* [Exercise objective]: Quote the lines from the one containing "The width and height of the screenshot is (1024, 576)." to the one containing "coord(1190,449)", word for word, and nothing else.

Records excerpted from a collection
****
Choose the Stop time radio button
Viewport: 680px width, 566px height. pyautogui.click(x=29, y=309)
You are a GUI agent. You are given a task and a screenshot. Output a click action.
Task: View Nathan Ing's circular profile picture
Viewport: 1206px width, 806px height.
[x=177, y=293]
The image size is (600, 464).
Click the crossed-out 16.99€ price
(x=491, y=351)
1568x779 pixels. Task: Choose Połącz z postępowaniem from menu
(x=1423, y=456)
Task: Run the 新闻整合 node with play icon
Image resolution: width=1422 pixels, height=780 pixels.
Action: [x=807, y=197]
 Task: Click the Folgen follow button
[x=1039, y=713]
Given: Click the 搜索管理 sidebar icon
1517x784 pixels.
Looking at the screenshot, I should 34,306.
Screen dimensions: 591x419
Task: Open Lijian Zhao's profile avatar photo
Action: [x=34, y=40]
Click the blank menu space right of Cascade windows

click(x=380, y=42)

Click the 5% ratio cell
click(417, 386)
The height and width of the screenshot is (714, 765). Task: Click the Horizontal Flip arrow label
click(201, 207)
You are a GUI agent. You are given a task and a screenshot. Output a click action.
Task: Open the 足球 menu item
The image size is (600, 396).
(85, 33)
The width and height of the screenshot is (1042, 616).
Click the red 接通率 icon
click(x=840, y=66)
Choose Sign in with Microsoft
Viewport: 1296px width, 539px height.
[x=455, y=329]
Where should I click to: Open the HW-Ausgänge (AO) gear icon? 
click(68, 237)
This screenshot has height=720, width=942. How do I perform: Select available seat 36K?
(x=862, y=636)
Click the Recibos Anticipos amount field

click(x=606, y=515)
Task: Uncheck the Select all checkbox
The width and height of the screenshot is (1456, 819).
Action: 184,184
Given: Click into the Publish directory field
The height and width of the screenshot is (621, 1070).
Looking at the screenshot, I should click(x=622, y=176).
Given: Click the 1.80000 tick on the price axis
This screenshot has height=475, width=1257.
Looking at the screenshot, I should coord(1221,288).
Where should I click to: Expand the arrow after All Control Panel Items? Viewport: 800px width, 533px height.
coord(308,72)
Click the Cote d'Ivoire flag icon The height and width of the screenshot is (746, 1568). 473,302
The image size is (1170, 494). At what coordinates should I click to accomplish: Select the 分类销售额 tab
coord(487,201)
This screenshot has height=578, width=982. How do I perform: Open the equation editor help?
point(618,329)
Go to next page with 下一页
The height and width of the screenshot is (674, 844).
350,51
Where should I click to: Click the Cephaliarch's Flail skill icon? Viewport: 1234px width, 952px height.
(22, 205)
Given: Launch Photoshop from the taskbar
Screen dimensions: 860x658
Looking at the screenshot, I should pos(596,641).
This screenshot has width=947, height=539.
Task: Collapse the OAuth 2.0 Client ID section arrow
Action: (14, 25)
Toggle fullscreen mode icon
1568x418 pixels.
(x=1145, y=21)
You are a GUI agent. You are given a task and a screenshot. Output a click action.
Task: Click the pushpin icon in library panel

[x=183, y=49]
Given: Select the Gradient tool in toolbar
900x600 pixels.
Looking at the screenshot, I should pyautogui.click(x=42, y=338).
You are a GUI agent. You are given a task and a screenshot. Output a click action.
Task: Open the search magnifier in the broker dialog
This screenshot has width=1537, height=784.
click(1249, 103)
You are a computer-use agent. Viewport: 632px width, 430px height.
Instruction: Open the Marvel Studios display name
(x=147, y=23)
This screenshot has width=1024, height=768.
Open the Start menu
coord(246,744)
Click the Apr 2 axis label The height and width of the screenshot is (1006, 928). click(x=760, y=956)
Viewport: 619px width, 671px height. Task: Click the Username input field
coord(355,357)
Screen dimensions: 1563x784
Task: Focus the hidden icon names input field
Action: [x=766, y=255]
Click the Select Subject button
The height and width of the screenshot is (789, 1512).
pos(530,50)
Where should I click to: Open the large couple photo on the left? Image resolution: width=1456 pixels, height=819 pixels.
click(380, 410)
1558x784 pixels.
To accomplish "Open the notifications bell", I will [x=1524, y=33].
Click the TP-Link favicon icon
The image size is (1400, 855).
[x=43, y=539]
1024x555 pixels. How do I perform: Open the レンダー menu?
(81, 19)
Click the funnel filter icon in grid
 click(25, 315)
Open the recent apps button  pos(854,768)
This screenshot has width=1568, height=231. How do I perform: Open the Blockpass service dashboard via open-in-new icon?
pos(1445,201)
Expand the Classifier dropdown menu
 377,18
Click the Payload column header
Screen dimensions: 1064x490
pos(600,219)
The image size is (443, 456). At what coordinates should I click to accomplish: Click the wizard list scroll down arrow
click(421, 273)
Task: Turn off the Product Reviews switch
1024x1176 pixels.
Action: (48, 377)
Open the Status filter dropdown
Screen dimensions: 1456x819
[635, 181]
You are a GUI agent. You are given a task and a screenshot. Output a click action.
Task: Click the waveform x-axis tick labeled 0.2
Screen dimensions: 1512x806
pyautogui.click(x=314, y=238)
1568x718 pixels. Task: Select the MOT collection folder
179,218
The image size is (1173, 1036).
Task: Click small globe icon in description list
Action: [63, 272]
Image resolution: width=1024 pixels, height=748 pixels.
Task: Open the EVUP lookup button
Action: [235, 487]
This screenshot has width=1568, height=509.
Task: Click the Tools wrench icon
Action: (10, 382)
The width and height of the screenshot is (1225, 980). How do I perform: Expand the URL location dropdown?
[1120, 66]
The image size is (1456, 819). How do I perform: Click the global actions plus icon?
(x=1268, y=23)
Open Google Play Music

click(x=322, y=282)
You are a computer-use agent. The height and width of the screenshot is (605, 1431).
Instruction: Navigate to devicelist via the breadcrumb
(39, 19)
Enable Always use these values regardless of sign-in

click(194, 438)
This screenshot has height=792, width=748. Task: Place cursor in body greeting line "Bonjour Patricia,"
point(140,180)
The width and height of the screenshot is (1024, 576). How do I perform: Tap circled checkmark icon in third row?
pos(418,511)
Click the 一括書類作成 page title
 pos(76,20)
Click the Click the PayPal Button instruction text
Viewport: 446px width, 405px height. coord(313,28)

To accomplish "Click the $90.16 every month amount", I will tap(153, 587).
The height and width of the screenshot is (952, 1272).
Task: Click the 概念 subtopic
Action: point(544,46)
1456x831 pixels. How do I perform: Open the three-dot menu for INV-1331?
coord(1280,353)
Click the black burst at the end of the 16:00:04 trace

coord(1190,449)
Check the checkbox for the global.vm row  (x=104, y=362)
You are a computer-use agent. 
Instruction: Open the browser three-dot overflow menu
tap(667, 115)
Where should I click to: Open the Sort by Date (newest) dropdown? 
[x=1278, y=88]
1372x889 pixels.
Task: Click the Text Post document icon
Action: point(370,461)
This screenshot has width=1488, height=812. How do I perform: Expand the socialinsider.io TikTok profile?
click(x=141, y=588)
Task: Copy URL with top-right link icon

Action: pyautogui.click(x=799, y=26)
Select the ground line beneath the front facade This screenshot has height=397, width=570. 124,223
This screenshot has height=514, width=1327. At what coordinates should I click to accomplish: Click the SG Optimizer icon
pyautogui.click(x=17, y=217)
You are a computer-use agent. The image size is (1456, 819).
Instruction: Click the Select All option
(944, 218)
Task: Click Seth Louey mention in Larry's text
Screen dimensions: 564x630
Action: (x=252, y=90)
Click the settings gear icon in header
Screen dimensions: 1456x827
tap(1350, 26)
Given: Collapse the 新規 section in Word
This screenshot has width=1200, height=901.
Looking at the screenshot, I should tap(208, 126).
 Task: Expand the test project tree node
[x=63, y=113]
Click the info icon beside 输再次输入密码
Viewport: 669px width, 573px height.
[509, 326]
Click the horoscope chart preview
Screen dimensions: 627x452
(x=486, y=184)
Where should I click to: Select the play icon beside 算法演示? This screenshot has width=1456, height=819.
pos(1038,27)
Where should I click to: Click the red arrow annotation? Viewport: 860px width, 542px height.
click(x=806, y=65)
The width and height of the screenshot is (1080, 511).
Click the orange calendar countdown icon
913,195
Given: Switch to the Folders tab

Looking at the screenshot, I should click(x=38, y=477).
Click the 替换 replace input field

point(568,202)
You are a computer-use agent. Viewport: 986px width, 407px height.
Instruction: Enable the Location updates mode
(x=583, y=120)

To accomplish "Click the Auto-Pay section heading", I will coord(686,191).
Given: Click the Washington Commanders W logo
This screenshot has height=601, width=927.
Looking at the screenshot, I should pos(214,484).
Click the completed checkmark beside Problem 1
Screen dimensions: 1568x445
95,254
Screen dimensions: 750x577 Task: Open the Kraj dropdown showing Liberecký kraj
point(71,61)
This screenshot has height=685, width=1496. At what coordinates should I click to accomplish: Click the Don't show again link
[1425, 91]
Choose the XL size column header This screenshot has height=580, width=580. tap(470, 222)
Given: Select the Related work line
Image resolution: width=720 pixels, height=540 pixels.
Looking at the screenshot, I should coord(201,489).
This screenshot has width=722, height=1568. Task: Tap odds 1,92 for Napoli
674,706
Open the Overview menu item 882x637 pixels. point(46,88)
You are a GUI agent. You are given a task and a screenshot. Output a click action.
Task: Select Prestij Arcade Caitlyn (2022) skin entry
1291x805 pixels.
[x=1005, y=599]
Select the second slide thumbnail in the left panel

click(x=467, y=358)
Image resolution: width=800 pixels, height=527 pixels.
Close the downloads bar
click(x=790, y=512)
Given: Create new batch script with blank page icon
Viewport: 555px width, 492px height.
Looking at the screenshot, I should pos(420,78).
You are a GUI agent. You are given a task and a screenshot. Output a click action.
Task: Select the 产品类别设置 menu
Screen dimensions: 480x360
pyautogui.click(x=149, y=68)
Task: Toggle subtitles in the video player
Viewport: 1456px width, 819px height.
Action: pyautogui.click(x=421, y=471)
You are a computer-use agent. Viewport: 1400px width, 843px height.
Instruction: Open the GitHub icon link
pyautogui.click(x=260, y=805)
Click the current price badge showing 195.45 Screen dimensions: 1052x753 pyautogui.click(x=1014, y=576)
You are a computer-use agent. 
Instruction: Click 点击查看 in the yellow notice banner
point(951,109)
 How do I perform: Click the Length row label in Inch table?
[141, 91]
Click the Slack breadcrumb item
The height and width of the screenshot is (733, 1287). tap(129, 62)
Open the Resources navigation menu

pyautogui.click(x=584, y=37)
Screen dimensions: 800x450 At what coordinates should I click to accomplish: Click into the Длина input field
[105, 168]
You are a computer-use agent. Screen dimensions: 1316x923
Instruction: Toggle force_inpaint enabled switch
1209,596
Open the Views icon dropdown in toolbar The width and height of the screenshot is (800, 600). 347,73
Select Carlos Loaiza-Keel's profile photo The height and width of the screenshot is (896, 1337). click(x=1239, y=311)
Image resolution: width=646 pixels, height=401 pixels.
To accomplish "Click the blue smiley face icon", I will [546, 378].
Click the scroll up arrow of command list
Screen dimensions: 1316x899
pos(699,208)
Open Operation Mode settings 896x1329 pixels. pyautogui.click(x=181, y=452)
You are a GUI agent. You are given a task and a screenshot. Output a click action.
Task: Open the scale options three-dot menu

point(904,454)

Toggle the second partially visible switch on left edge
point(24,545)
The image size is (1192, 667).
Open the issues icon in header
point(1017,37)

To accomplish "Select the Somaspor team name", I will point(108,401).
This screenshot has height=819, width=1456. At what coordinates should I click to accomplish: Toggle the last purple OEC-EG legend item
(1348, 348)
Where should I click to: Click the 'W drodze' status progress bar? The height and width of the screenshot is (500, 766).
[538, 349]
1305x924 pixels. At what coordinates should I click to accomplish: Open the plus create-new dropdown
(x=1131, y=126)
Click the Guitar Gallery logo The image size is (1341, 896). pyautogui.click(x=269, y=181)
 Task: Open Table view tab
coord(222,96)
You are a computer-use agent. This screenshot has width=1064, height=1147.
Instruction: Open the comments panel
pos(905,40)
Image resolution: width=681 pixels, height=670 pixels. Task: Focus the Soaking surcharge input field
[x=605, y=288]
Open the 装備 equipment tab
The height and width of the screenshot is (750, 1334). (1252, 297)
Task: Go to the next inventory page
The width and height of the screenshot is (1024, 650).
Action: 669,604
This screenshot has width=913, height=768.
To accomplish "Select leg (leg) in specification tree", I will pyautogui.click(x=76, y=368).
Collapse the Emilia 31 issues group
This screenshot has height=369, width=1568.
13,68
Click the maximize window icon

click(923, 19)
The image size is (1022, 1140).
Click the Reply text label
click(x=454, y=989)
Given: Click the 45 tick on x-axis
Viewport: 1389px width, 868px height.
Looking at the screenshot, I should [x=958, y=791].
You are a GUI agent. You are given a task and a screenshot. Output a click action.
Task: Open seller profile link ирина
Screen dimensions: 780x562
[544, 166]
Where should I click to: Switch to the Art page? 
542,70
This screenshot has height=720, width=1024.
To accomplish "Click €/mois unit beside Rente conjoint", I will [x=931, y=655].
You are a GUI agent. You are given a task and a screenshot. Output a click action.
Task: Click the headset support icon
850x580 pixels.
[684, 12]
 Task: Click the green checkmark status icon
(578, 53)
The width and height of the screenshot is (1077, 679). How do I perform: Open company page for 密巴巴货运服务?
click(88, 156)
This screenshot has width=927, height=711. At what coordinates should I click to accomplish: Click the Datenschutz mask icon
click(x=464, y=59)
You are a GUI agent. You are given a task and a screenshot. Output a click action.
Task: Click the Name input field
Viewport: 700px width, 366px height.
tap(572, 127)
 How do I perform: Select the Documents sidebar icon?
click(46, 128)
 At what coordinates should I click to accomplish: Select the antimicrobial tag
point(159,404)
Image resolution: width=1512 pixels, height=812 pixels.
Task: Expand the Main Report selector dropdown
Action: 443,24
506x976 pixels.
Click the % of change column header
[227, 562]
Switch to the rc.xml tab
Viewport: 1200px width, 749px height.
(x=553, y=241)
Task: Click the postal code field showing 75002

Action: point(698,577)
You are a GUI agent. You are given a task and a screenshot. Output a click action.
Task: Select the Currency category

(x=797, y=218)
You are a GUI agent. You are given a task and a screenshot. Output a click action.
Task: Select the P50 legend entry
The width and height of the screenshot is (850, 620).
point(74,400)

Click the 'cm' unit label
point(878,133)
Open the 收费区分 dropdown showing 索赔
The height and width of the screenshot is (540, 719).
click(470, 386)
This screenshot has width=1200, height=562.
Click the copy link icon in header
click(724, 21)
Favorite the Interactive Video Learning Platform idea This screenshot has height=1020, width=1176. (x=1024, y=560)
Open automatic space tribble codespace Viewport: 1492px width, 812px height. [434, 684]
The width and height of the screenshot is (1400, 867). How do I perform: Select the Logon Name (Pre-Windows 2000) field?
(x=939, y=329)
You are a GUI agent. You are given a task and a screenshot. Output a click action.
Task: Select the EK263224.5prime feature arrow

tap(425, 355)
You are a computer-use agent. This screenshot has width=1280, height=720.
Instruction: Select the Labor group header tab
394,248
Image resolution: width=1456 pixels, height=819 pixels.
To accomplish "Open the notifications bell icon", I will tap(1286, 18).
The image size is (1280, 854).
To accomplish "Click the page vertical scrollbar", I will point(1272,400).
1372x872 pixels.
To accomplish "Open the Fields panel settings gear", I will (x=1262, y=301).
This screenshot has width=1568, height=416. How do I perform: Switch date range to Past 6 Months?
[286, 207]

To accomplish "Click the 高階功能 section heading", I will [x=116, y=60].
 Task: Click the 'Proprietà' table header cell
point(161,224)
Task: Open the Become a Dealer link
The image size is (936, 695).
****
* [Reply]:
The width and height of the screenshot is (1024, 576). How do I perform: Tap circled checkmark icon in third row?
pos(418,511)
Click the 一括書類作成 page title
 pos(76,20)
Click the Click the PayPal Button instruction text
Viewport: 446px width, 405px height. coord(313,28)

To accomplish "Click the $90.16 every month amount", I will tap(153, 587).
The height and width of the screenshot is (952, 1272).
Task: Click the 概念 subtopic
Action: point(544,46)
1456x831 pixels. How do I perform: Open the three-dot menu for INV-1331?
coord(1280,353)
Click the black burst at the end of the 16:00:04 trace

coord(1190,449)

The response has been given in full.